= 2026 Washington Supreme Court election =

The 2026 Washington Supreme Court election will be held on November 3, 2026, to elect five members of the Washington Supreme Court. There are three regular elections for the seats held by Justices Raquel Montoya-Lewis, Charles W. Johnson, and Debra Stephens. Justice Montoya-Lewis is not seeking re-election and Justice Johnson reached the mandatory retirement age making him ineligible to seek re-election. In addition, there will be two special elections for appointed Justices Colleen Melody and Theo Angelis to finish the terms of Justices Mary Yu and Barbara Madsen respectively.

The election will be held concurrently with the 2026 US midterm election, as well as elections to the US House of Representatives, Washington State Senate and House, and various county and local offices. Primary elections will be held on August 4, 2026 using a top-two primary where all candidates are listed on the same ballot and the two candidates with the most votes advance to the general election.

It is notable that there will be two open seats on the court and an additional two justices up for election for the first time. Four new justices joining the court of nine in a two-year span is a high rate of turnover for the Washington Supreme Court.

== Position 1 ==
In September of 2025, Justice Mary Yu, the first LGBTQ+ justice in Washington, announced she would retire in December triggering the special election to be held in November 2026. In November of 2025, Governor Bob Ferguson announced he would appoint Colleen Melody to serve in Justice Yu's position. The election will be for a two-year term with the next regular election for this position scheduled for 2028. Justice Melody has filed to run to retain the seat.

____

• _SHORT TASK 1_
Pick out each row containing the string "your" and copy those rows.
The election article and the rows after it come from unrelated sources.

• _PROVIDED DATA_
____

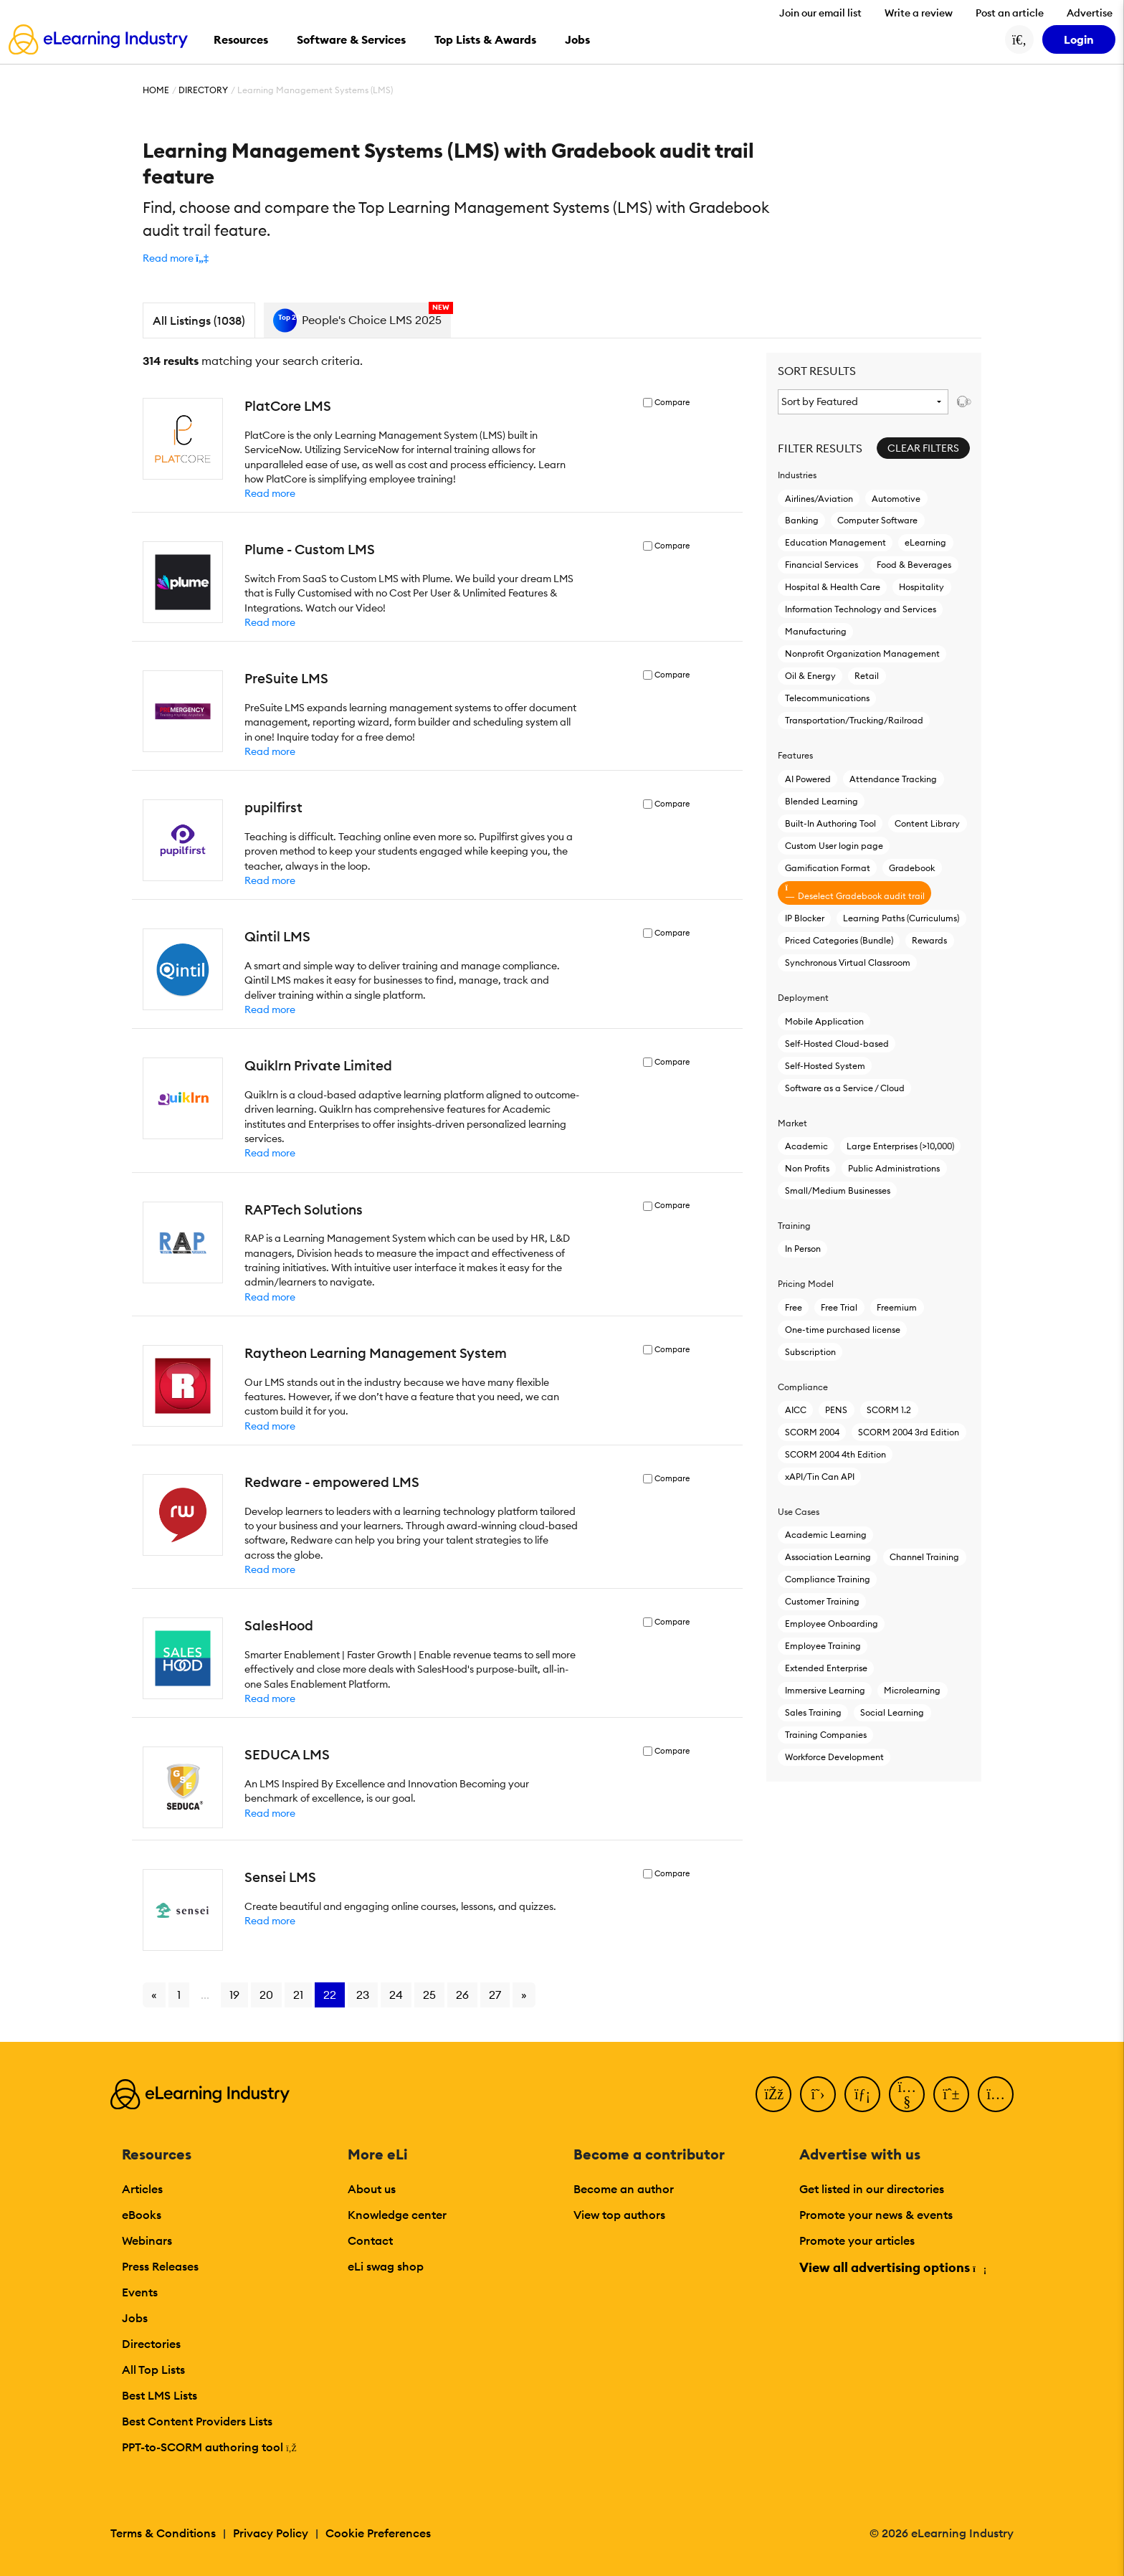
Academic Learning (826, 1534)
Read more (269, 493)
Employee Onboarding (831, 1623)
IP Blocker (804, 918)
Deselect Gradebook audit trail (855, 892)
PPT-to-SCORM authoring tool (209, 2447)
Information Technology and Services (860, 609)
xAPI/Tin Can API (819, 1476)
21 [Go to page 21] (298, 1994)
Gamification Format (827, 867)
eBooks (141, 2214)
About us (372, 2189)
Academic (806, 1146)
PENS (836, 1410)
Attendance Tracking (893, 779)
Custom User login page (834, 845)
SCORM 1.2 (889, 1410)
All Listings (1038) (199, 320)
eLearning (925, 542)
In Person (803, 1248)
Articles (142, 2189)
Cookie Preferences (378, 2533)
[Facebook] (773, 2094)
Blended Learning (821, 801)
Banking (802, 520)
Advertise (1090, 12)
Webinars (147, 2240)
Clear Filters (923, 448)
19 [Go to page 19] (234, 1994)
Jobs (135, 2318)
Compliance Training (827, 1579)
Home (156, 90)
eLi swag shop (386, 2266)
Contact (370, 2240)
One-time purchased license (842, 1329)
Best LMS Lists (159, 2395)
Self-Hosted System (825, 1065)
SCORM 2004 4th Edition (835, 1454)
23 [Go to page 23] (362, 1994)
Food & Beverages (914, 564)
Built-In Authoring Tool (830, 823)
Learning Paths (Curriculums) (901, 918)
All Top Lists (153, 2369)
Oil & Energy (810, 675)
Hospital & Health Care (832, 586)
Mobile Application (824, 1021)
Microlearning (912, 1690)
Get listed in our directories (871, 2189)
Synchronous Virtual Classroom (847, 962)
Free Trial (839, 1307)
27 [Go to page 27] (495, 1994)
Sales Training (813, 1712)
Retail (866, 675)
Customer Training (822, 1601)
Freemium (897, 1307)
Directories (151, 2344)
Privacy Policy (270, 2533)
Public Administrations (894, 1168)
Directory (203, 90)
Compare (672, 403)
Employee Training (823, 1645)
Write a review (919, 12)
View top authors (619, 2214)
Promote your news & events (876, 2214)
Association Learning (828, 1556)
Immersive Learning (825, 1690)
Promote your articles (857, 2240)
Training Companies (826, 1734)
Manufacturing (816, 631)
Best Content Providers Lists (197, 2421)
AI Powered (808, 779)
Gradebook (912, 867)
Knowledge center (397, 2214)
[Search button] (1019, 39)
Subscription (810, 1351)
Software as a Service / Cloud (845, 1088)
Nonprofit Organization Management (862, 653)
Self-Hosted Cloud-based (837, 1043)
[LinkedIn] (862, 2094)
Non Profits (807, 1168)
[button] (176, 258)
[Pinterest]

____

• _SHORT TASK 2_
According to the election article, on what date will the primary elections be held?

• _TASK SOLUTION 1_
Promote your news & events (876, 2214)
Promote your articles (857, 2240)

• _TASK SOLUTION 2_
August 4, 2026